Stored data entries
·····
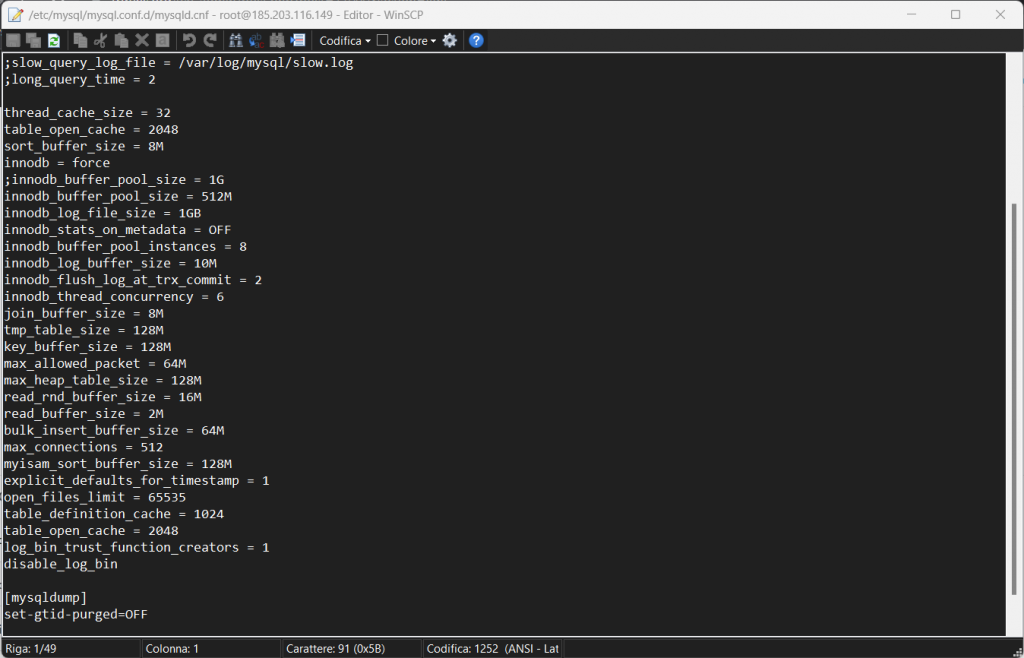Click the Save file toolbar icon
This screenshot has width=1024, height=658.
(13, 41)
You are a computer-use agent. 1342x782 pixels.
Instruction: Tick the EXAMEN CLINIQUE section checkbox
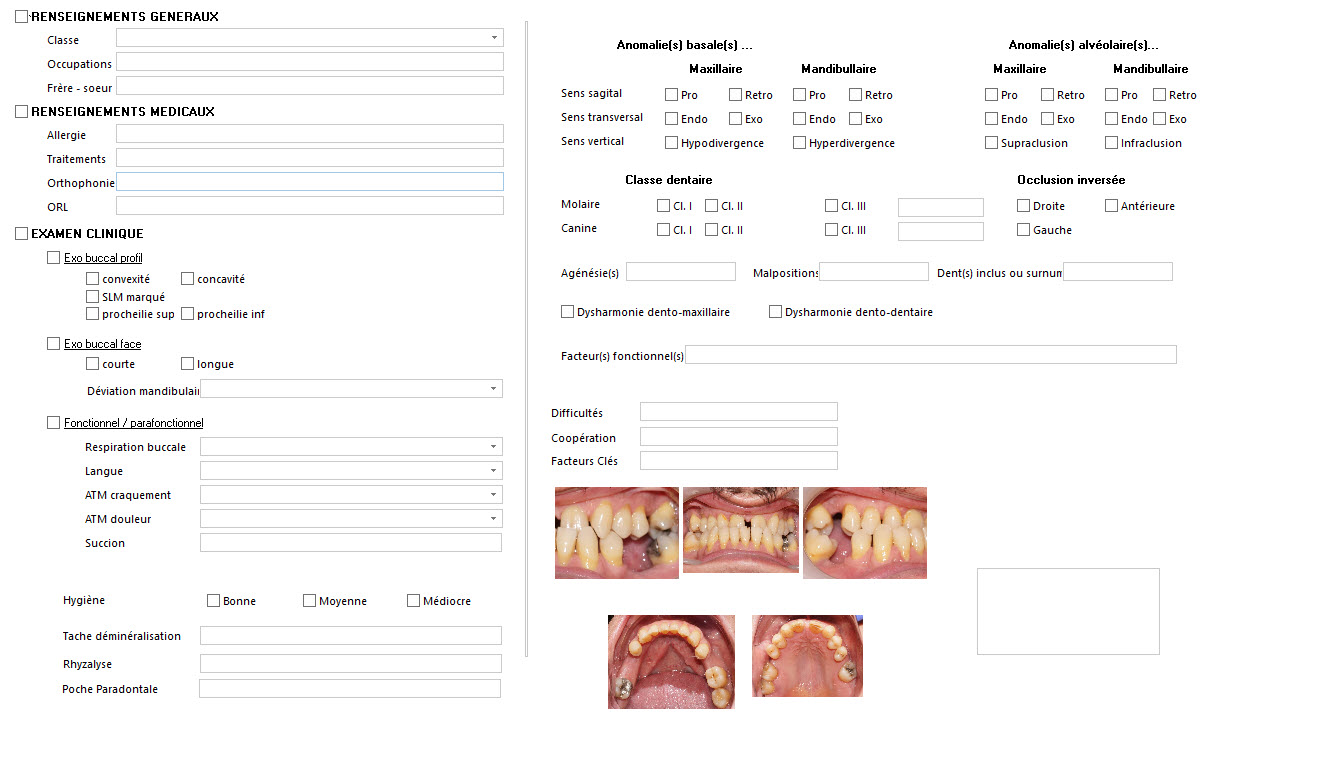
·····
WHAT YOU SHOULD DO:
With the pictures left out, copy exactly the lines from the line holding "You are a computer-use" through the final line of the records, including both.

WRITTEN ANSWER:
You are a computer-use agent. 1342x782 pixels.
Instruction: Tick the EXAMEN CLINIQUE section checkbox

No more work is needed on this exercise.